• _PEDIDO ESCRITO 1_
Apresente como lista numerada as linhas das entradas que vão da linha com "The width and height of the screenshot is (1480, 812)." até a última linha das entradas, ambas incluídas, sem as linhas em branco. Deixe as imagens de fora da resposta.

• _TEXTO DA PÁGINA_
Resenha: O Vestido

Título: O Vestido
Autor: Carlos Herculano Lopes
Editora: Geração Editorial
Páginas: 199
Ano: 2004



A resenha de hoje é de um livro que marcou minha vida de leitora por ter sido o primeiro livro que li, o livro que me despertou interesse pela leitura.


Um livro nacional que advém de um poema maravilhoso de um poeta que simplesmente eu amo. O Vestido é um romance baseado no poema “Caso do Vestido” de Carlos Drummond de Andrade.
O autor logo de início traz uma citação de Ezra Pound que tem tudo a ver com o poema, consequentemente com o romance: “... Aquilo que tu mais amas não será tirado de ti/ Aquilo que mais amas é tua verdadeira herança”


Em O Vestido a gente acompanha uma “história de amor” que foge do normal ( o que não quer dizer que não acontece na realidade), além do mais se trouxermos para a realidade de hoje: uma mulher que por amar seu marido o entrega a outra, para assim deixá-lo feliz.

• _PEDIDO ESCRITO 2_
Transcreva integralmente a resenha sobre O Vestido, sem alterar nada.

• _DADOS BRUTOS_
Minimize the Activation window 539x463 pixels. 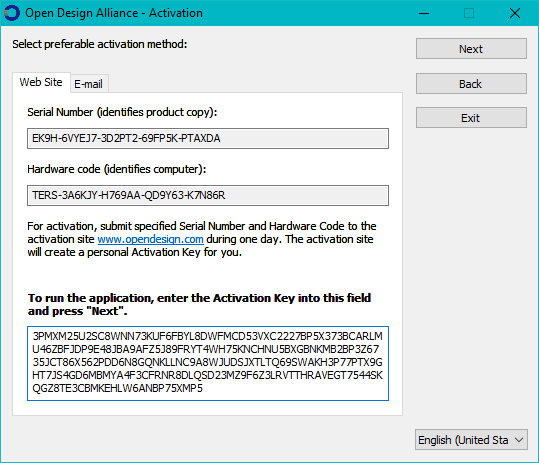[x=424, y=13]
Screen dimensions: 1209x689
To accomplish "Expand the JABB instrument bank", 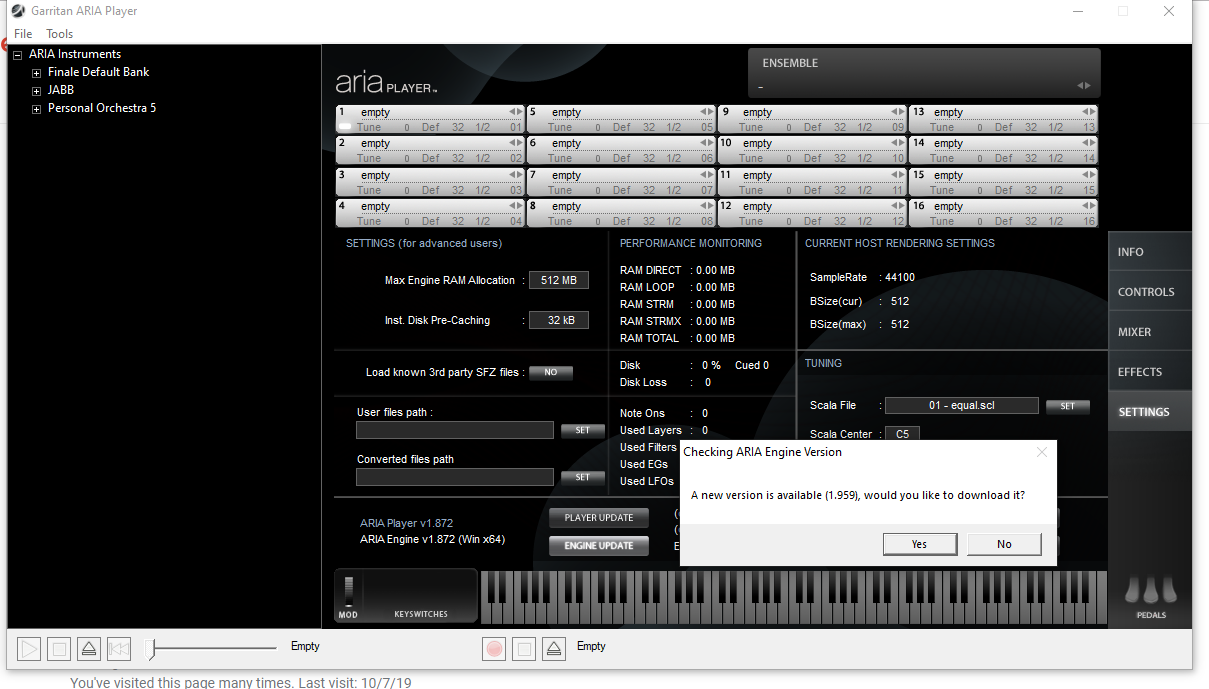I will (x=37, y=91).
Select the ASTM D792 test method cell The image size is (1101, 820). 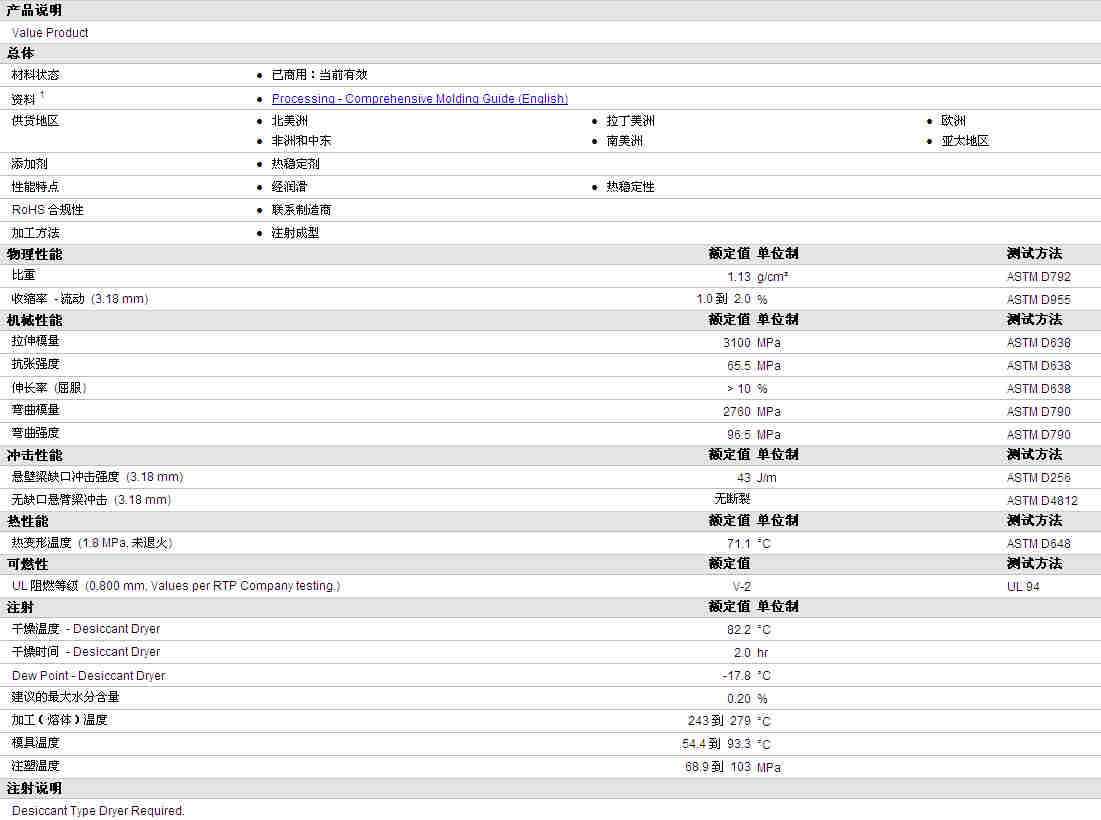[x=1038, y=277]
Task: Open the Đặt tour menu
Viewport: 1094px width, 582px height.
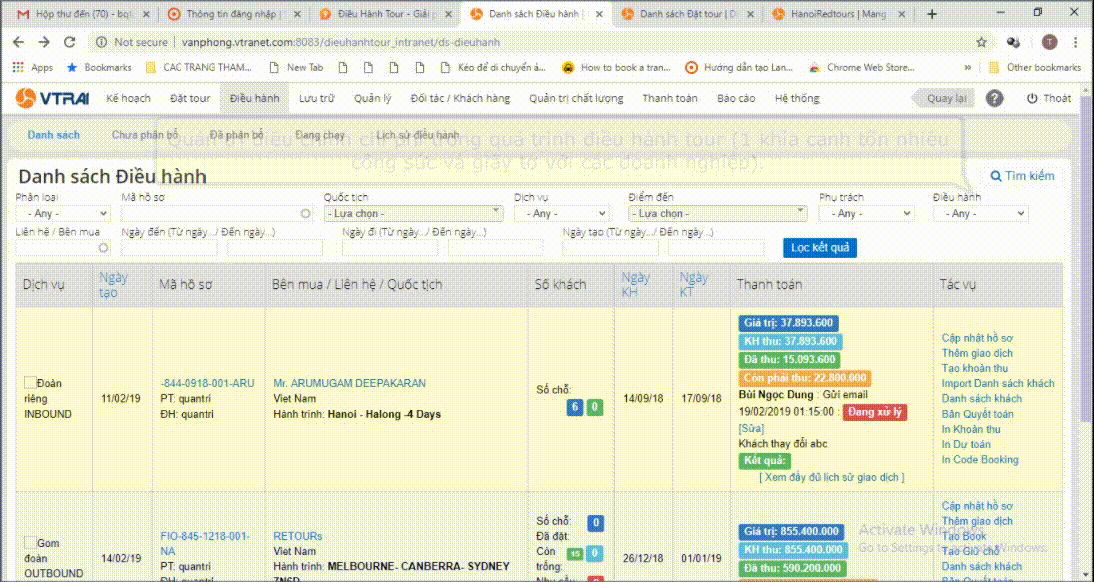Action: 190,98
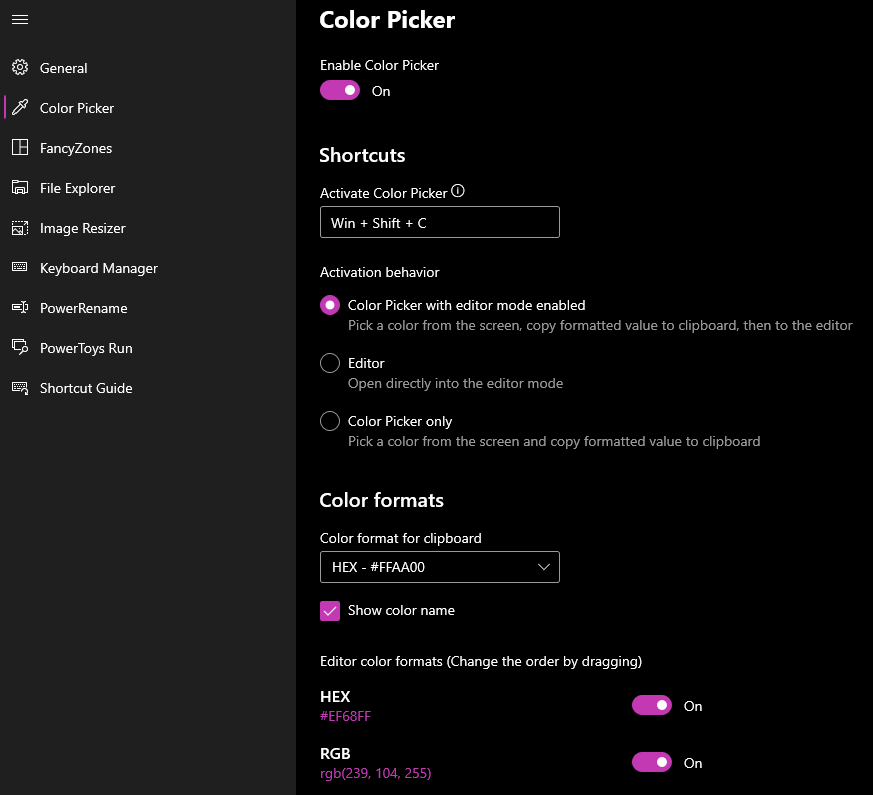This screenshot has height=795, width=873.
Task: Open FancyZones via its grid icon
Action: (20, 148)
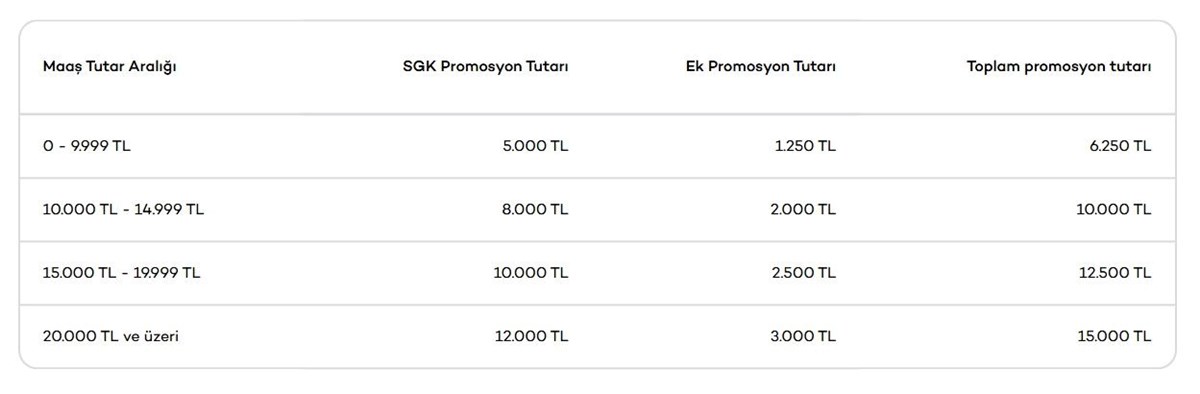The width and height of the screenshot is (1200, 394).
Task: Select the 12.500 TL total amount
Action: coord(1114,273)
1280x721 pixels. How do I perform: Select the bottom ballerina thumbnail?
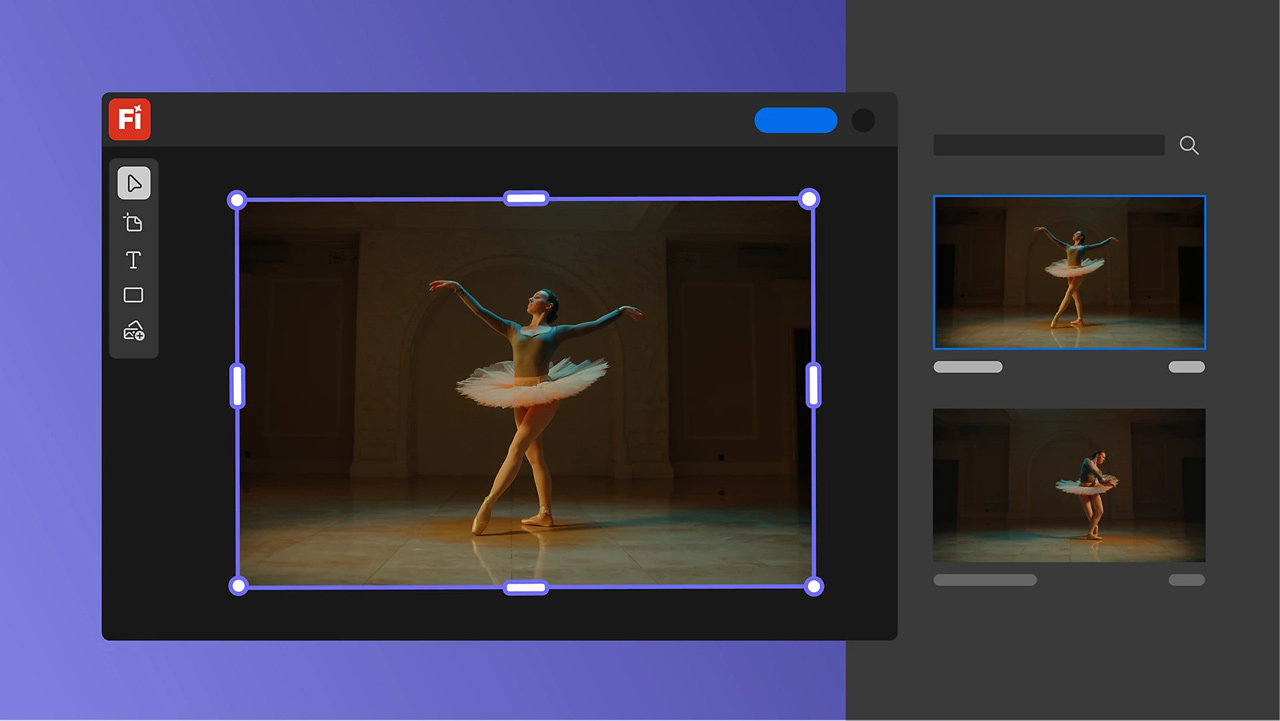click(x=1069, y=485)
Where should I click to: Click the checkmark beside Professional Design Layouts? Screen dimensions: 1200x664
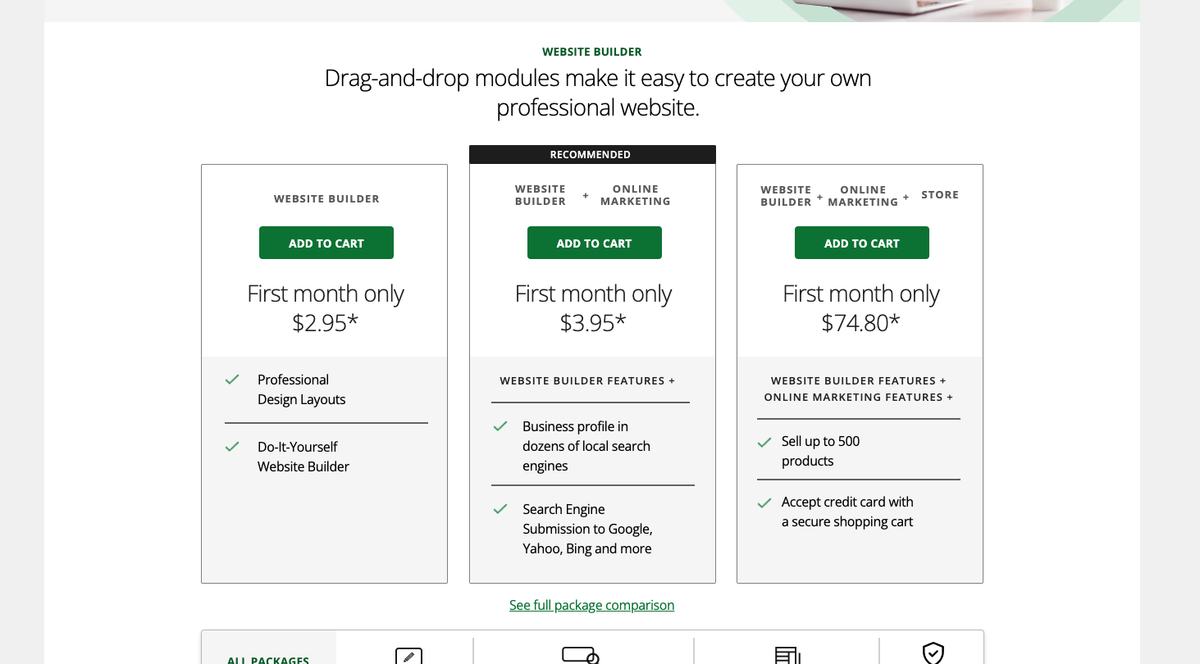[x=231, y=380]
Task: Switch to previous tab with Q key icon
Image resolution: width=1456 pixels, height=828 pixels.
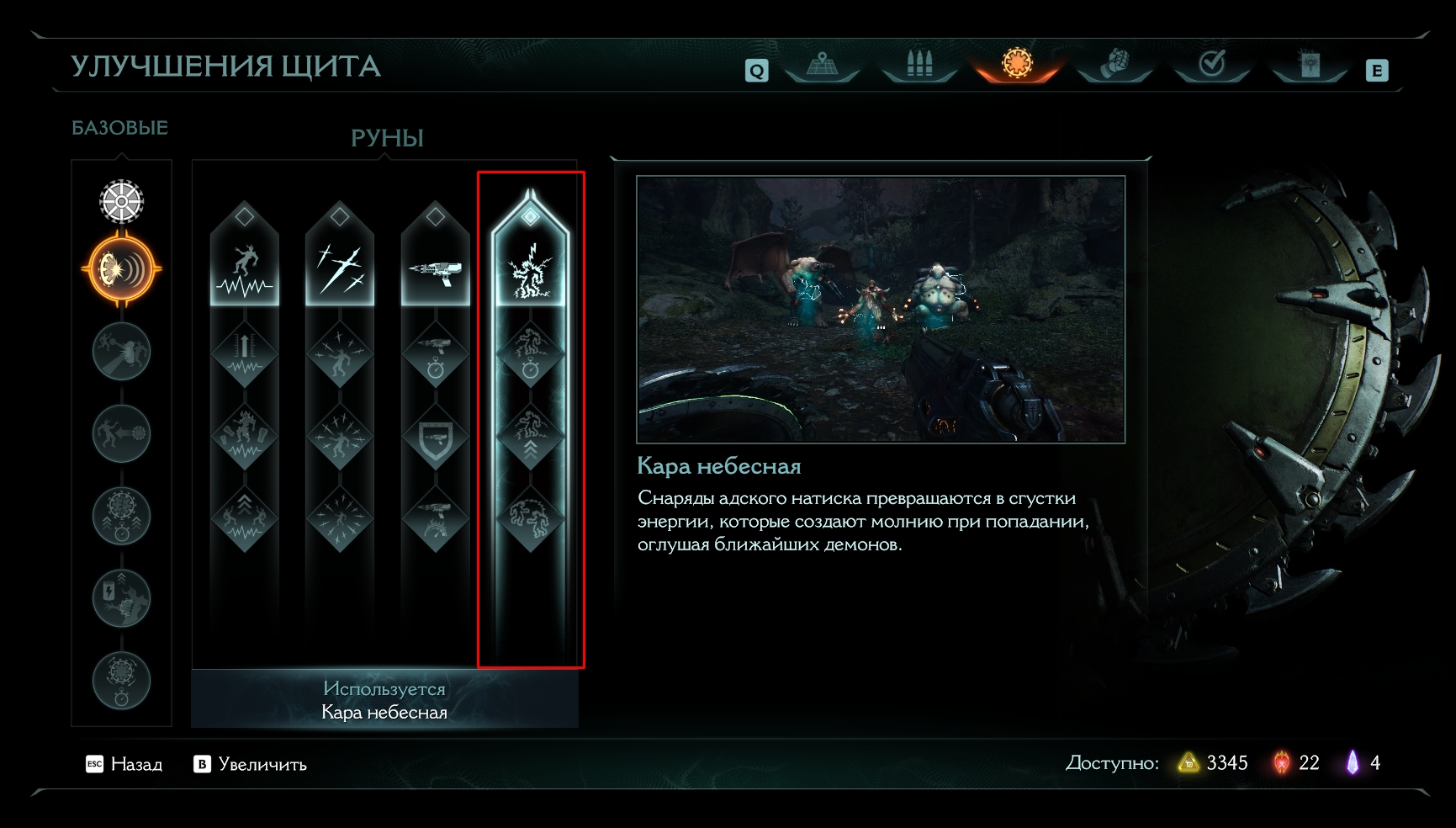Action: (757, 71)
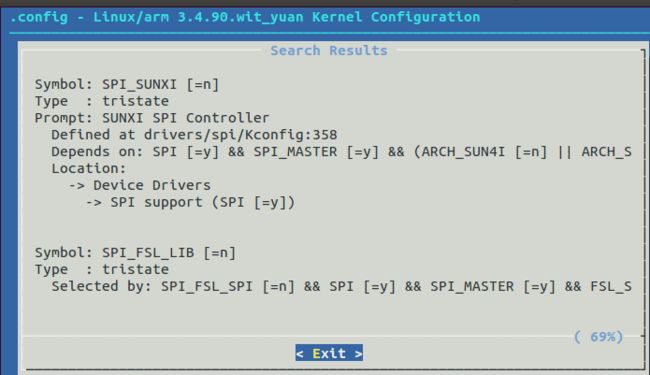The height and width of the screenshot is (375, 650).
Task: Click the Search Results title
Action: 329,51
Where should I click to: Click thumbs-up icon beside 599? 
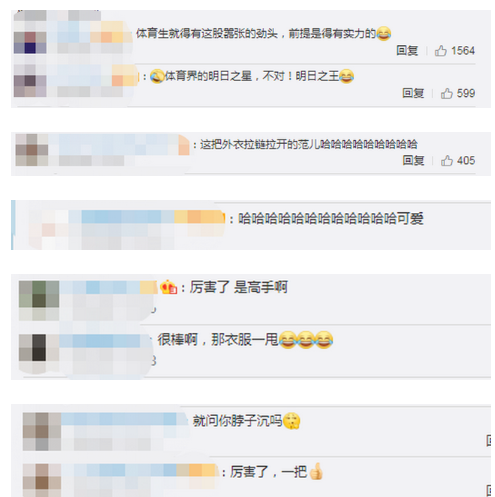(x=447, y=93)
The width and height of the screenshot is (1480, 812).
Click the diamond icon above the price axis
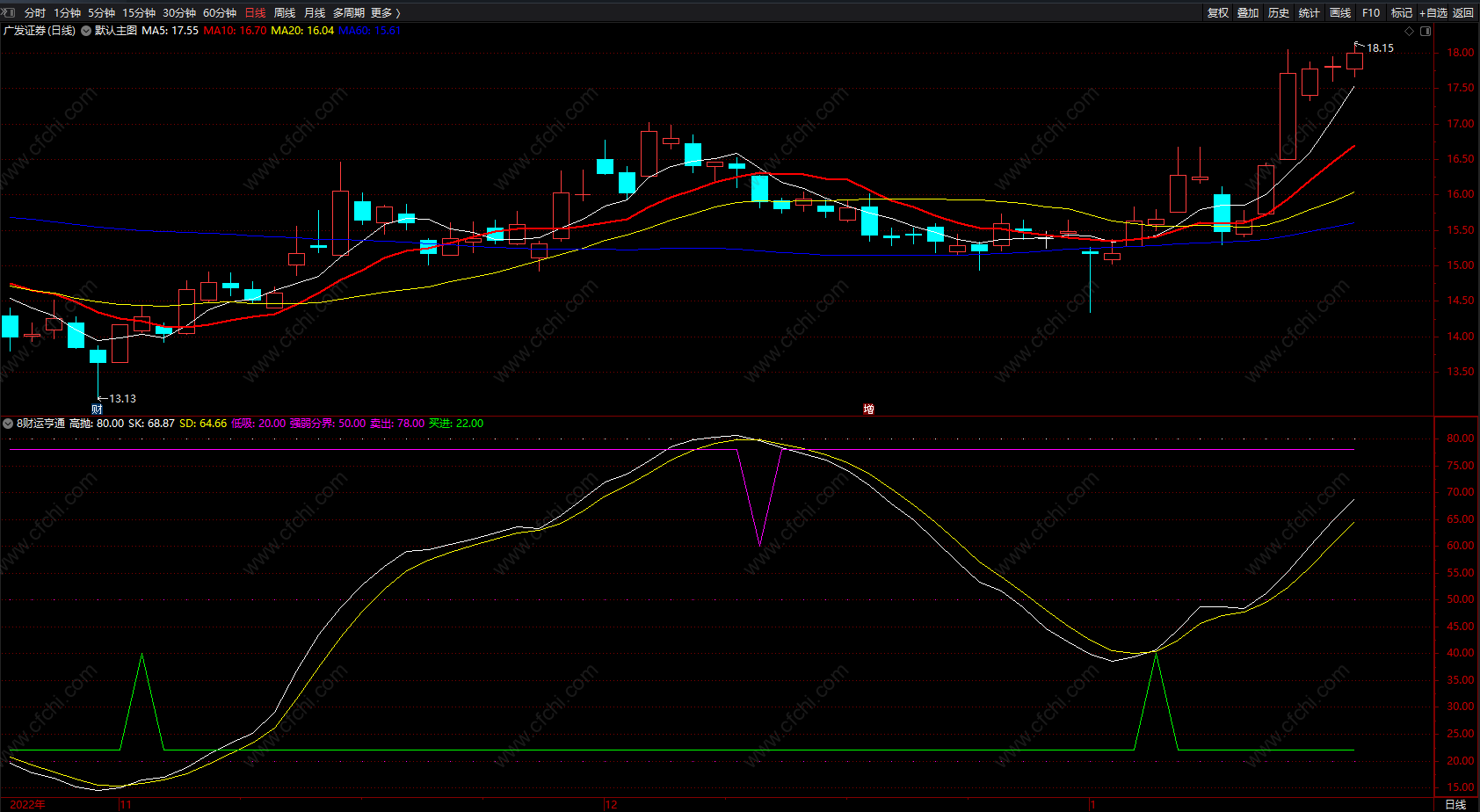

• _RESPOSTA DO EXERCÍCIO 1_
1. The width and height of the screenshot is (1480, 812).
2. Click the diamond icon above the price axis

• _RESPOSTA DO EXERCÍCIO 2_
Resenha: O Vestido

Título: O Vestido
Autor: Carlos Herculano Lopes
Editora: Geração Editorial
Páginas: 199
Ano: 2004



A resenha de hoje é de um livro que marcou minha vida de leitora por ter sido o primeiro livro que li, o livro que me despertou interesse pela leitura.


Um livro nacional que advém de um poema maravilhoso de um poeta que simplesmente eu amo. O Vestido é um romance baseado no poema “Caso do Vestido” de Carlos Drummond de Andrade.
O autor logo de início traz uma citação de Ezra Pound que tem tudo a ver com o poema, consequentemente com o romance: “... Aquilo que tu mais amas não será tirado de ti/ Aquilo que mais amas é tua verdadeira herança”


Em O Vestido a gente acompanha uma “história de amor” que foge do normal ( o que não quer dizer que não acontece na realidade), além do mais se trouxermos para a realidade de hoje: uma mulher que por amar seu marido o entrega a outra, para assim deixá-lo feliz.